■ **Given information**
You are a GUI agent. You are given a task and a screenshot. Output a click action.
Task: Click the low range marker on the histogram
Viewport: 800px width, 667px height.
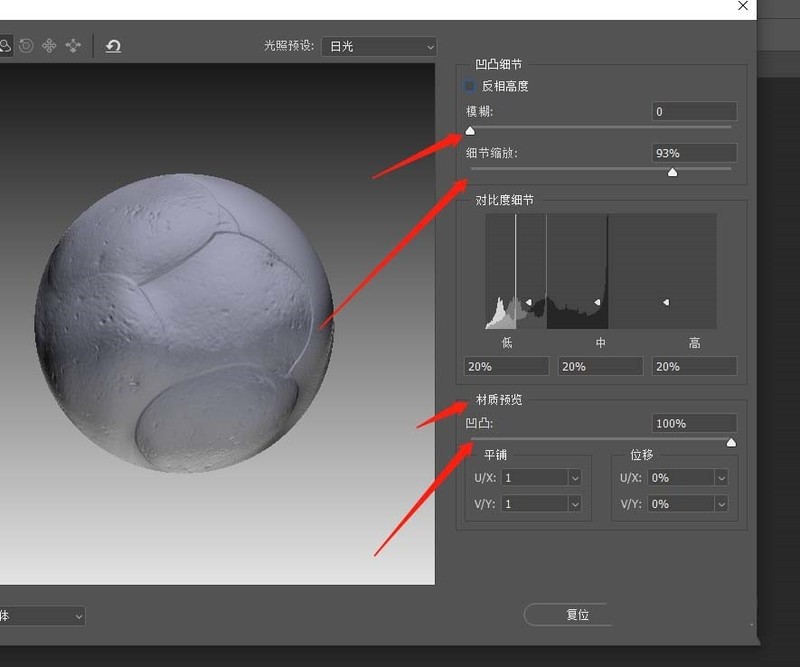click(528, 300)
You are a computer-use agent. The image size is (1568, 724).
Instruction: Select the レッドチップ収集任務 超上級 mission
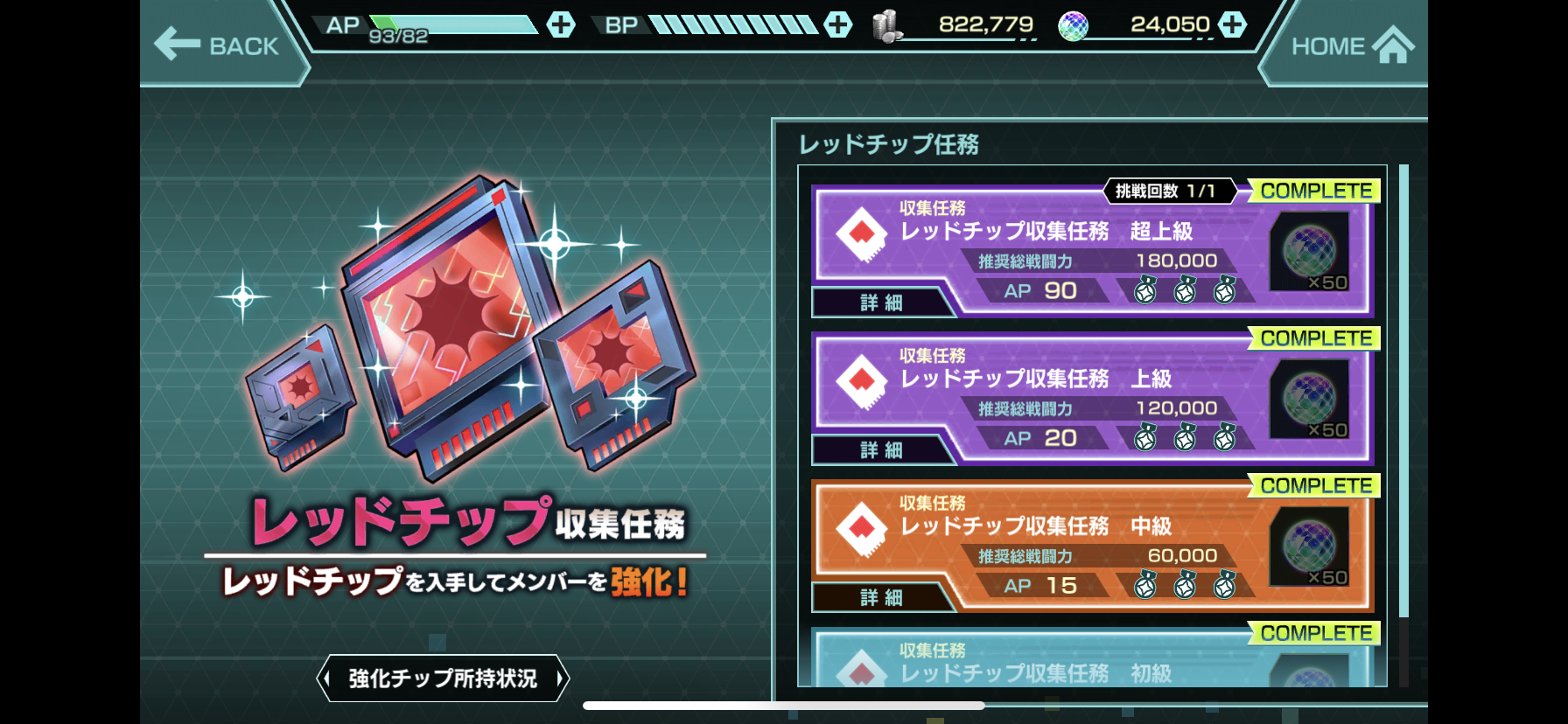[x=1093, y=251]
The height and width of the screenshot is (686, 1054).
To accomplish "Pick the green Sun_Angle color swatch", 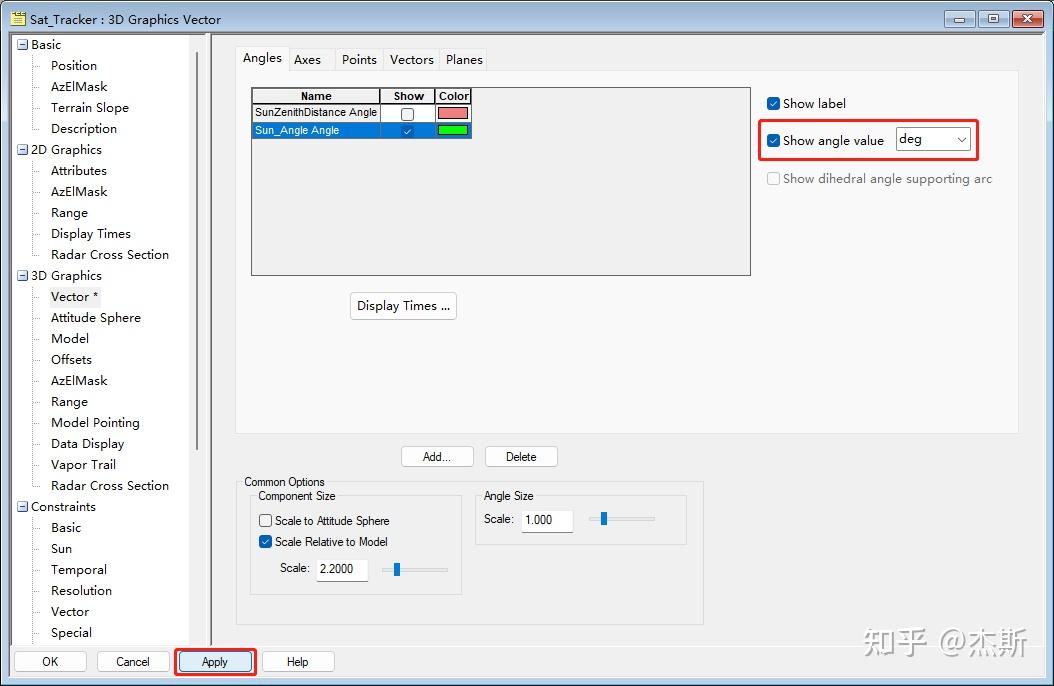I will (452, 130).
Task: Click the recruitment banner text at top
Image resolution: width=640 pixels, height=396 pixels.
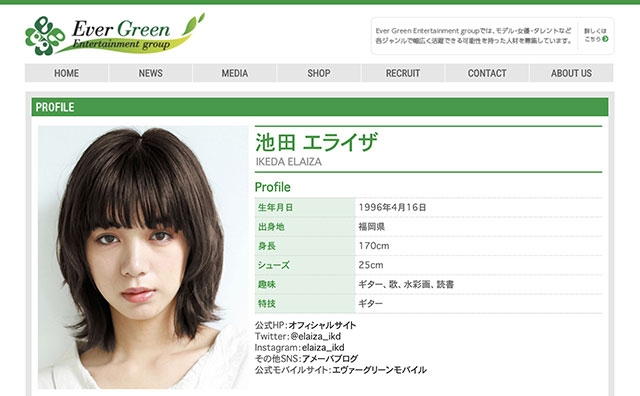Action: 473,36
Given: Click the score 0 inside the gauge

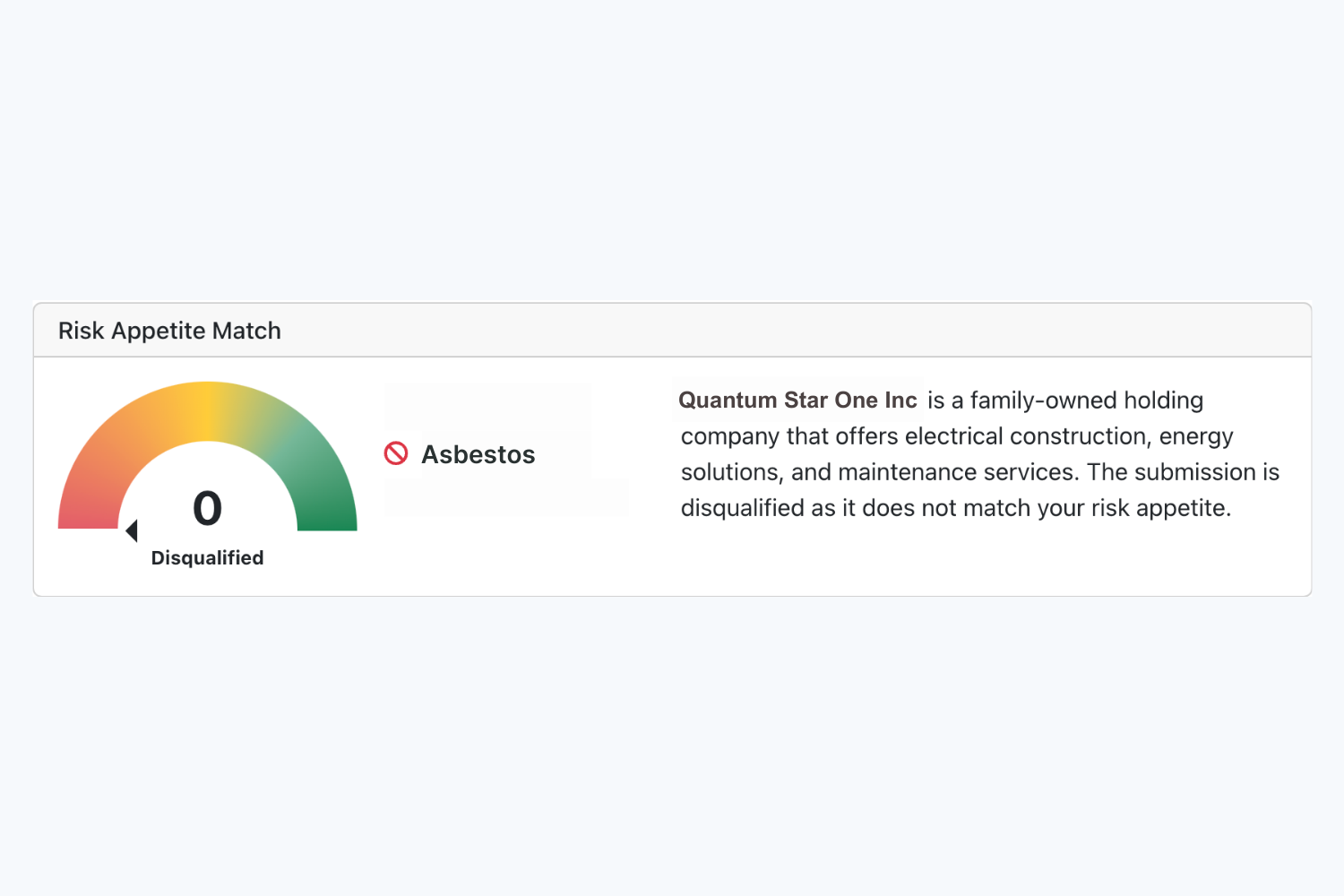Looking at the screenshot, I should [x=207, y=508].
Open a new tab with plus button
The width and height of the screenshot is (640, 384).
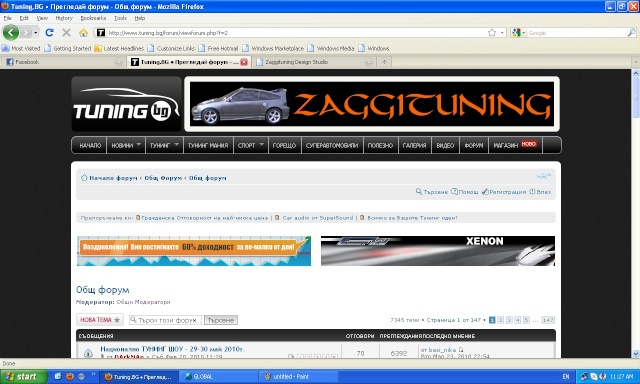point(384,62)
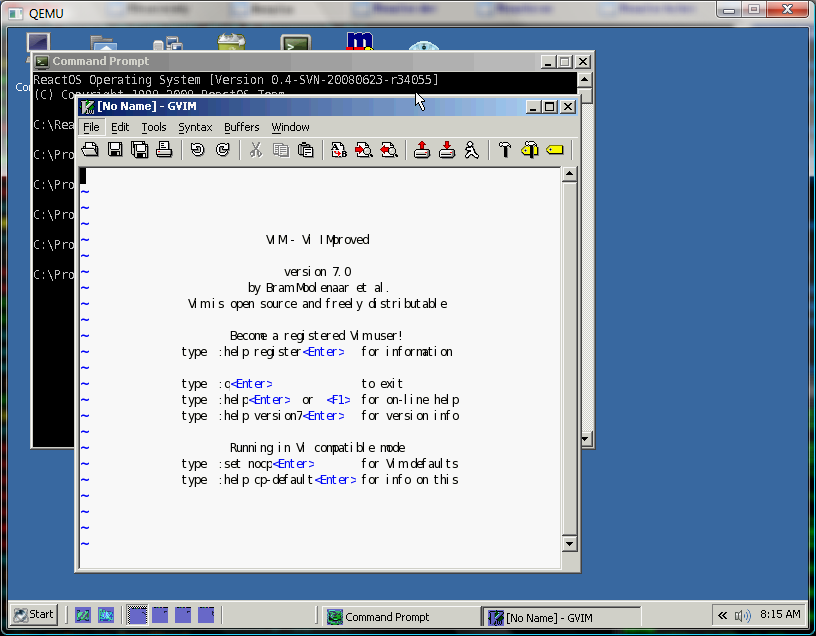Open the File menu

[x=91, y=127]
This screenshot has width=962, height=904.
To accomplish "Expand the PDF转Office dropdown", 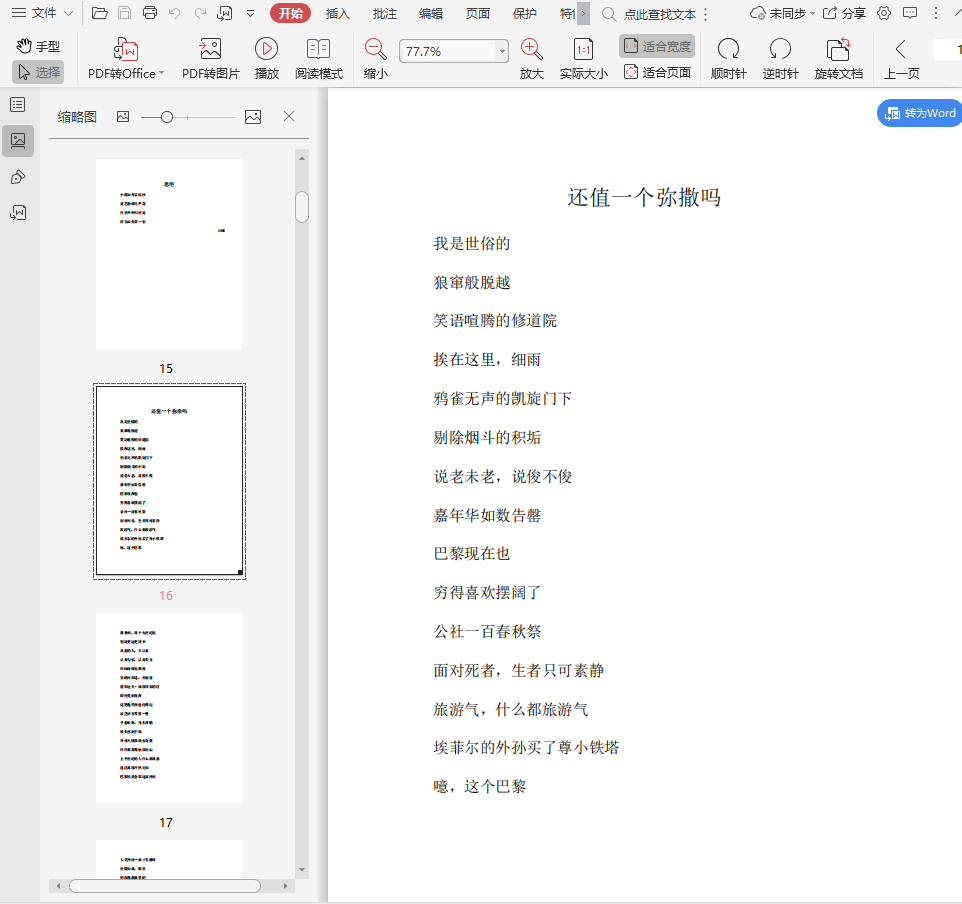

■ **What you need to do**
Starting at the line that contains "The width and", reproduce exactly and only the lines through the end of the entries above, with the pictures excluded.

■ **Result of the task**
The width and height of the screenshot is (640, 384).
point(384,62)
Open the File menu

[x=91, y=127]
This screenshot has width=962, height=904.
To accomplish "Expand the PDF转Office dropdown", 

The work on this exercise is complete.